BEGIN DATA RECORDS

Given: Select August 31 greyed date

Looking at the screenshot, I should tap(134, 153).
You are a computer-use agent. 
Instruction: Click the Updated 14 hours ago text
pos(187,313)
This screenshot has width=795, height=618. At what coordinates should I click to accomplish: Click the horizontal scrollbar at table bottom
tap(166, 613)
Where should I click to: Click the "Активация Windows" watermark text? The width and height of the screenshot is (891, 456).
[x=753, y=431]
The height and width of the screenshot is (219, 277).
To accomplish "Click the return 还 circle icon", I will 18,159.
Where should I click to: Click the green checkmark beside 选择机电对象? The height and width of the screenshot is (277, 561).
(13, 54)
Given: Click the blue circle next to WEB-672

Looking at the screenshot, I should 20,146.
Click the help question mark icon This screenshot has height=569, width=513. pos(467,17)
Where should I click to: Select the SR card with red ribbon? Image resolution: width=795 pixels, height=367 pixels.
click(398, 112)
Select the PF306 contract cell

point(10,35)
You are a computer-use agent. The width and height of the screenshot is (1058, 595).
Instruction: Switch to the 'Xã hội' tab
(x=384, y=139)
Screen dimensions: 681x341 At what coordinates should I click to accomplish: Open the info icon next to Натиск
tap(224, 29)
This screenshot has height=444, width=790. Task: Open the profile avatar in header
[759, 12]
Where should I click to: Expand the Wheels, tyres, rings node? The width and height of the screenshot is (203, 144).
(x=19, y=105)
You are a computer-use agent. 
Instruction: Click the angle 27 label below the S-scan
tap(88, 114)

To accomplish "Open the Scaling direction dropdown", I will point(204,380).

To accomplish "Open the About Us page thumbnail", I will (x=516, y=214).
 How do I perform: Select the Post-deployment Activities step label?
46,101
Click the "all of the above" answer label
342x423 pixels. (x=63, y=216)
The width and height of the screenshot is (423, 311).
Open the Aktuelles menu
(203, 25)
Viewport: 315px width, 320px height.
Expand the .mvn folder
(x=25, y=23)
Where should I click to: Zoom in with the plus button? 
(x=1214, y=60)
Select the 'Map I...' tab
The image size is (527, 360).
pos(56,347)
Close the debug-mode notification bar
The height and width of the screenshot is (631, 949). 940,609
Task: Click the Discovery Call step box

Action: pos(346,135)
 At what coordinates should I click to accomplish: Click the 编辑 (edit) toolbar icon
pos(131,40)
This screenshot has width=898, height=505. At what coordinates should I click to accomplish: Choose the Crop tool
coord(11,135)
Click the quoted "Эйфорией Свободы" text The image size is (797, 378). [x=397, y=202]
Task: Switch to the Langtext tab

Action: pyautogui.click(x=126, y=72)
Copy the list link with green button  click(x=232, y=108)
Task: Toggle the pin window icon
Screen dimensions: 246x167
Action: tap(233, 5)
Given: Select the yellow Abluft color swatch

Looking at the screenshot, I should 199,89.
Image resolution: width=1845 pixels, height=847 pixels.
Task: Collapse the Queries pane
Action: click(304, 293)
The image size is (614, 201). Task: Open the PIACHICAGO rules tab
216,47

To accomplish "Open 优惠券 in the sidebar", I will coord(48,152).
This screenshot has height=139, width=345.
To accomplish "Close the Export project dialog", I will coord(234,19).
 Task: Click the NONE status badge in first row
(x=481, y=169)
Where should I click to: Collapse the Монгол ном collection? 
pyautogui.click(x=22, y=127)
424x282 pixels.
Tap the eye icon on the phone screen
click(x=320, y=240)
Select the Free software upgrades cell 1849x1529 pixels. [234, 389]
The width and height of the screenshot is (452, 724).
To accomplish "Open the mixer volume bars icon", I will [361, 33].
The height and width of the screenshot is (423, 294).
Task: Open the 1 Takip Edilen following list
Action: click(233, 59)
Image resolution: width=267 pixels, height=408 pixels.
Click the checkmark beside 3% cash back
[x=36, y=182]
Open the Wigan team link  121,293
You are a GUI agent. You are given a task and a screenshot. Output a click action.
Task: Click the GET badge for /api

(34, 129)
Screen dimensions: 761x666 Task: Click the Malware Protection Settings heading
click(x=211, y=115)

END DATA RECORDS

EXERCISE INSTRUCTIONS >>
Each entry, from start to finish, must be restated exactly.

OUTPUT OF THE TASK >>
Given: Select August 31 greyed date

Looking at the screenshot, I should tap(134, 153).
You are a computer-use agent. 
Instruction: Click the Updated 14 hours ago text
pos(187,313)
This screenshot has width=795, height=618. At what coordinates should I click to accomplish: Click the horizontal scrollbar at table bottom
tap(166, 613)
Where should I click to: Click the "Активация Windows" watermark text? The width and height of the screenshot is (891, 456).
[x=753, y=431]
The height and width of the screenshot is (219, 277).
To accomplish "Click the return 还 circle icon", I will 18,159.
Where should I click to: Click the green checkmark beside 选择机电对象? The height and width of the screenshot is (277, 561).
(13, 54)
Given: Click the blue circle next to WEB-672

Looking at the screenshot, I should 20,146.
Click the help question mark icon This screenshot has height=569, width=513. pos(467,17)
Where should I click to: Select the SR card with red ribbon? Image resolution: width=795 pixels, height=367 pixels.
click(398, 112)
Select the PF306 contract cell

point(10,35)
You are a computer-use agent. The width and height of the screenshot is (1058, 595).
Instruction: Switch to the 'Xã hội' tab
(x=384, y=139)
Screen dimensions: 681x341 At what coordinates should I click to accomplish: Open the info icon next to Натиск
tap(224, 29)
This screenshot has height=444, width=790. Task: Open the profile avatar in header
[759, 12]
Where should I click to: Expand the Wheels, tyres, rings node? The width and height of the screenshot is (203, 144).
(x=19, y=105)
You are a computer-use agent. 
Instruction: Click the angle 27 label below the S-scan
tap(88, 114)

To accomplish "Open the Scaling direction dropdown", I will point(204,380).

To accomplish "Open the About Us page thumbnail", I will (x=516, y=214).
 How do I perform: Select the Post-deployment Activities step label?
46,101
Click the "all of the above" answer label
342x423 pixels. (x=63, y=216)
The width and height of the screenshot is (423, 311).
Open the Aktuelles menu
(203, 25)
Viewport: 315px width, 320px height.
Expand the .mvn folder
(x=25, y=23)
Where should I click to: Zoom in with the plus button? 
(x=1214, y=60)
Select the 'Map I...' tab
The image size is (527, 360).
pos(56,347)
Close the debug-mode notification bar
The height and width of the screenshot is (631, 949). 940,609
Task: Click the Discovery Call step box

Action: pos(346,135)
 At what coordinates should I click to accomplish: Click the 编辑 (edit) toolbar icon
pos(131,40)
This screenshot has width=898, height=505. At what coordinates should I click to accomplish: Choose the Crop tool
coord(11,135)
Click the quoted "Эйфорией Свободы" text The image size is (797, 378). [x=397, y=202]
Task: Switch to the Langtext tab

Action: pyautogui.click(x=126, y=72)
Copy the list link with green button  click(x=232, y=108)
Task: Toggle the pin window icon
Screen dimensions: 246x167
Action: tap(233, 5)
Given: Select the yellow Abluft color swatch

Looking at the screenshot, I should 199,89.
Image resolution: width=1845 pixels, height=847 pixels.
Task: Collapse the Queries pane
Action: click(304, 293)
The image size is (614, 201). Task: Open the PIACHICAGO rules tab
216,47

To accomplish "Open 优惠券 in the sidebar", I will coord(48,152).
This screenshot has height=139, width=345.
To accomplish "Close the Export project dialog", I will coord(234,19).
 Task: Click the NONE status badge in first row
(x=481, y=169)
Where should I click to: Collapse the Монгол ном collection? 
pyautogui.click(x=22, y=127)
424x282 pixels.
Tap the eye icon on the phone screen
click(x=320, y=240)
Select the Free software upgrades cell 1849x1529 pixels. [234, 389]
The width and height of the screenshot is (452, 724).
To accomplish "Open the mixer volume bars icon", I will [361, 33].
The height and width of the screenshot is (423, 294).
Task: Open the 1 Takip Edilen following list
Action: click(233, 59)
Image resolution: width=267 pixels, height=408 pixels.
Click the checkmark beside 3% cash back
[x=36, y=182]
Open the Wigan team link  121,293
You are a GUI agent. You are given a task and a screenshot. Output a click action.
Task: Click the GET badge for /api

(34, 129)
Screen dimensions: 761x666 Task: Click the Malware Protection Settings heading
click(x=211, y=115)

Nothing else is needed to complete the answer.